Protesters outside the defense ministry are changing: "It has fallen, we won," according to Reuters.
The army is reportedly in full control of the capital, including all government buildings and streets, though are reportedly allowing full movement of protesters and civilians.
Hours after Bashir's detention the Sudanese Intelligence Agency announced via state TV that it has ordered the release of all political detainees, official news agency (SUNA) reported.
It is as yet unclear what will now happen to Bashir.
He has been indicted by the International Criminal Court in The Hague and is facing an arrest warrant over allegations of genocide in Sudan’s Darfur region during an insurgency that began in 2003 and led to death of an estimated 300,000 people.
Bashir, a former paratrooper who seized power in a bloodless coup in 1989, has been a divisive figure who has managed his way through one internal crisis after another while withstanding attempts by the West to weaken him.

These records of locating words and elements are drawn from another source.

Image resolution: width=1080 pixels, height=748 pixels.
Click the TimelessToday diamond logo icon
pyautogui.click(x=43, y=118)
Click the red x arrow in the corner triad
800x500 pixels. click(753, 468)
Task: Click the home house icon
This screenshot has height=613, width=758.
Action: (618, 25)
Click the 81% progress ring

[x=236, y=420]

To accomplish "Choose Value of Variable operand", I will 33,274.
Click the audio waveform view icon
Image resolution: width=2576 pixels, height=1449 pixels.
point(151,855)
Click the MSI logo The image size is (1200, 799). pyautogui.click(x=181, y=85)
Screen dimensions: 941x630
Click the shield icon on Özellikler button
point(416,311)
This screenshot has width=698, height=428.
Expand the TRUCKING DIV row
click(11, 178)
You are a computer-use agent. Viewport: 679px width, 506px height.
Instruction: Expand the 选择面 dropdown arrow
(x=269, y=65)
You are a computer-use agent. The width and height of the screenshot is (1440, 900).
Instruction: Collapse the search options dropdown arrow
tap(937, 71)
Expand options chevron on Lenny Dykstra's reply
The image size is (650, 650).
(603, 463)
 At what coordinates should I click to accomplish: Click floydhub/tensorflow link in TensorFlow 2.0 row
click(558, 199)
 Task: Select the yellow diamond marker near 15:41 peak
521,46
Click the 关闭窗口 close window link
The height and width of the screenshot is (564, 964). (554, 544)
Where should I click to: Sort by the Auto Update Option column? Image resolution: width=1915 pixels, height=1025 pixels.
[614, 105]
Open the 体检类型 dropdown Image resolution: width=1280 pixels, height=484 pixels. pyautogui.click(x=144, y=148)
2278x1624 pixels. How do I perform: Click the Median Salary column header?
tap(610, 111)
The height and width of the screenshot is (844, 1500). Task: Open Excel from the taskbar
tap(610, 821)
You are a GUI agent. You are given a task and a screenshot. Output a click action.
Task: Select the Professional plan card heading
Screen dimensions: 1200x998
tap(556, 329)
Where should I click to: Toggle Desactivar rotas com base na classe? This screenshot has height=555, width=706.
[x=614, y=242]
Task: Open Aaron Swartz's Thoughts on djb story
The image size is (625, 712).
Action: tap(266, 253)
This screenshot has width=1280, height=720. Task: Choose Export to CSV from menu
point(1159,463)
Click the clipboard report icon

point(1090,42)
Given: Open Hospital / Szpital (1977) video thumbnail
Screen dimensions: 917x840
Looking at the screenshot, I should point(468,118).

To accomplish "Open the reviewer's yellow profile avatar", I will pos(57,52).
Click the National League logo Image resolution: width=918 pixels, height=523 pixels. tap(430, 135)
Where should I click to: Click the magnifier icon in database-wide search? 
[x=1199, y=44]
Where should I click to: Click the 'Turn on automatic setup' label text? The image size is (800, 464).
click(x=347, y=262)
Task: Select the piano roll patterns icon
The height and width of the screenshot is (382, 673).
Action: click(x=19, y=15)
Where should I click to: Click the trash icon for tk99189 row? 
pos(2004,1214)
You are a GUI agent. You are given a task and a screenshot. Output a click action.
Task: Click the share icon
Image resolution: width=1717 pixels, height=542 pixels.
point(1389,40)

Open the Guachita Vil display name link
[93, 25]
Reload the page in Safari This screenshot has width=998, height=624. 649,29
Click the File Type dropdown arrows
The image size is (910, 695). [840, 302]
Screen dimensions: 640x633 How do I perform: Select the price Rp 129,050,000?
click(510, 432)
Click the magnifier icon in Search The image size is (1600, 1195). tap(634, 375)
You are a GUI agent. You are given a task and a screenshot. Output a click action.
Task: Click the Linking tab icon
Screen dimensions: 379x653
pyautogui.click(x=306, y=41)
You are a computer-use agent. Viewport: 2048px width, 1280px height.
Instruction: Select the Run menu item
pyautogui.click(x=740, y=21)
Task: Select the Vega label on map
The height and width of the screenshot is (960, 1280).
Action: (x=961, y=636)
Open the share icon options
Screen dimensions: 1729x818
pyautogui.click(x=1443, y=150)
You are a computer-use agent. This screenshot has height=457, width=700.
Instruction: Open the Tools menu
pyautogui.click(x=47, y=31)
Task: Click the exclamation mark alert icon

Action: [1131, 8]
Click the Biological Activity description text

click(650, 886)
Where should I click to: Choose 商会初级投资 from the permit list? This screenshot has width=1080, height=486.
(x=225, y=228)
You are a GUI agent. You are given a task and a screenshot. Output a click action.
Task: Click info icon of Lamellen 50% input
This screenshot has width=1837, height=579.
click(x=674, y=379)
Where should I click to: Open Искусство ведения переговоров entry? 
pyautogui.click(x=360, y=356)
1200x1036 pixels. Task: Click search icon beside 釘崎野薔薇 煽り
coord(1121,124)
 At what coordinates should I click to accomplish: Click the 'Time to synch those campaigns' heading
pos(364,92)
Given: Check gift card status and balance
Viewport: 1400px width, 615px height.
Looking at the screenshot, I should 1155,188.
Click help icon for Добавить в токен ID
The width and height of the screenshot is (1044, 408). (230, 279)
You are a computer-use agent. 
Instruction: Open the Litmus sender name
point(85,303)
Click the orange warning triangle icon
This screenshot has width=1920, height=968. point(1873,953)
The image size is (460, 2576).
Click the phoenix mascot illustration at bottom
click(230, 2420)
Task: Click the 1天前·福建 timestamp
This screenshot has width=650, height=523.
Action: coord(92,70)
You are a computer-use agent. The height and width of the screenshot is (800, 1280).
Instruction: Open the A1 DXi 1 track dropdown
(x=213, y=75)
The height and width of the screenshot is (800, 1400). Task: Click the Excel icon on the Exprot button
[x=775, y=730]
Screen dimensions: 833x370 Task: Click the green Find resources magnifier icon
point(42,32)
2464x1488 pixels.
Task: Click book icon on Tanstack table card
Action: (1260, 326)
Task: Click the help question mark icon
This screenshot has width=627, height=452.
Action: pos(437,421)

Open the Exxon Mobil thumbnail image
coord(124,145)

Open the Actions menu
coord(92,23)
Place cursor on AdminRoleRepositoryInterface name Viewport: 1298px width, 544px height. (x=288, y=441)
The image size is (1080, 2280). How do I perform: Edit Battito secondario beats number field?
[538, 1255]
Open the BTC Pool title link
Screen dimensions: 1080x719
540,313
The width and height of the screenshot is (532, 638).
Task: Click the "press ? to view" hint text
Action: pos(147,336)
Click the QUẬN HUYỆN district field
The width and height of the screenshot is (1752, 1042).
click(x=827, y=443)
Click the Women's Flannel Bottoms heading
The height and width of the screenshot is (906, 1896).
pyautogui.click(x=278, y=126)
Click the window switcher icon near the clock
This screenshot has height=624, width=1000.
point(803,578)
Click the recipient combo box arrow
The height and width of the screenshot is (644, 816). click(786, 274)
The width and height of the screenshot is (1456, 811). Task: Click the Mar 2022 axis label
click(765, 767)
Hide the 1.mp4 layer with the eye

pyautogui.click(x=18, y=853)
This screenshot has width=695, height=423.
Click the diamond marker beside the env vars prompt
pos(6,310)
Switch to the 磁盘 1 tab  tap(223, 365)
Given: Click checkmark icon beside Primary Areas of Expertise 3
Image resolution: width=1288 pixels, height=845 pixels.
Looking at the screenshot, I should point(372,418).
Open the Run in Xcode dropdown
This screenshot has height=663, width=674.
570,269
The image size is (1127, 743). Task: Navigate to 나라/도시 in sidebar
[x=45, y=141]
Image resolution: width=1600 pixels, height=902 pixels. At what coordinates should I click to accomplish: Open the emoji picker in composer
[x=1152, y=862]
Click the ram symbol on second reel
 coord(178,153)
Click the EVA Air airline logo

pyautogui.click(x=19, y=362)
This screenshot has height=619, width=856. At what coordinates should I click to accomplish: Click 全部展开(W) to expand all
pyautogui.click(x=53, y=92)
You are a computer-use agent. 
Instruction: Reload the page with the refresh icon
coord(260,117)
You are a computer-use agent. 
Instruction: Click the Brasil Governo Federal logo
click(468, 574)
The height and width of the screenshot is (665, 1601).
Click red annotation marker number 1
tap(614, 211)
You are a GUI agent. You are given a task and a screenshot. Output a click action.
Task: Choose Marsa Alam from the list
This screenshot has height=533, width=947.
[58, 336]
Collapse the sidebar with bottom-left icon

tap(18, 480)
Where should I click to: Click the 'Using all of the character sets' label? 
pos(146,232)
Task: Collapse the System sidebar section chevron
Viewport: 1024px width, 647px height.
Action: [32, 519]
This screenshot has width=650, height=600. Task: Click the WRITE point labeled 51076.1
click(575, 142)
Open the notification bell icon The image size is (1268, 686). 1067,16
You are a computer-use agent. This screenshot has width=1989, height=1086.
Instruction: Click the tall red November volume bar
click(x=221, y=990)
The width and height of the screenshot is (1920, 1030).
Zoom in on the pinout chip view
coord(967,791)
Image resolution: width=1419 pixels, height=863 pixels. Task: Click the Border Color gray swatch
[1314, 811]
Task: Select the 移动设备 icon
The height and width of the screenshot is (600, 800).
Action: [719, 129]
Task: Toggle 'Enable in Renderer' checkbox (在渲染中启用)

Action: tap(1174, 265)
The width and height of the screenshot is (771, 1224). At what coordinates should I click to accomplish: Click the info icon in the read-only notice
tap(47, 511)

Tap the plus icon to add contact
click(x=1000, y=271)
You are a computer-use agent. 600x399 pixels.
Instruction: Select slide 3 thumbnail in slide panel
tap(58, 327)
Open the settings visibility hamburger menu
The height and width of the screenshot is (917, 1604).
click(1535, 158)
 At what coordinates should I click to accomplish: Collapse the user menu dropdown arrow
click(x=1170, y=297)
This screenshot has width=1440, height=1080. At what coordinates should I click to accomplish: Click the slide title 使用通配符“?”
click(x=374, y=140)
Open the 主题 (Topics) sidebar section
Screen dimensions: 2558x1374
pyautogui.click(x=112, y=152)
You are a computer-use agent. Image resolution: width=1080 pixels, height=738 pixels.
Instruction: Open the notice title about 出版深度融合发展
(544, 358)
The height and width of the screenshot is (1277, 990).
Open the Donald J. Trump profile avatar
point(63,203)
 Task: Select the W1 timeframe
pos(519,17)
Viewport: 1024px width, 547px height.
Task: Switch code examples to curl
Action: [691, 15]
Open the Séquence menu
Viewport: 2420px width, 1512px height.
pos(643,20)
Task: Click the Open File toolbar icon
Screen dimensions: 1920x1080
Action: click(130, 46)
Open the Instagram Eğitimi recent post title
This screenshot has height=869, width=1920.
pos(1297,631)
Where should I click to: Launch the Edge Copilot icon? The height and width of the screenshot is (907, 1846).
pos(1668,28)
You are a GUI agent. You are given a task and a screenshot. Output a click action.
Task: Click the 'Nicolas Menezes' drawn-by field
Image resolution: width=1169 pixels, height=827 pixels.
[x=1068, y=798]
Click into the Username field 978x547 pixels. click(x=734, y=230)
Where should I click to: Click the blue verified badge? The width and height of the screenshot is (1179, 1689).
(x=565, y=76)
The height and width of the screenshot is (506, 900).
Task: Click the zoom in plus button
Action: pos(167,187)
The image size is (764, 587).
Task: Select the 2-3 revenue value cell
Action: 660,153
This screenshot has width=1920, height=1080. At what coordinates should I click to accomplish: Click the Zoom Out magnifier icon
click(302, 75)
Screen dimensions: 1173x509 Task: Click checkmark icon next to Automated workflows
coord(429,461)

Sudan has suffered prolonged periods of isolation since 1993, when the United States added Bashir’s government to its list of terrorism sponsors for harboring Islamist militants. Washington followed up with sanctions four years later.
The latest crisis has escalated since the weekend, when thousands of demonstrators began camping out outside the Defence Ministry compound in central Khartoum, where Bashir's residence is located. — Reuters
Bashir's personal guard has been replaced and currently a military council is communicating to the public via state TV.
The command of the Army responsible for toppling Bashir is said to be coordinating its contacts with other parts of the Army posted throughout the country.
The military has been behind every ruler of Sudan for the past 54 years, and though now peaceful transition to democratic civilian leadership has been promised by a temporary military council — which could run things inside Sudan for up to another year — the prospect of further turmoil and unrest is likely.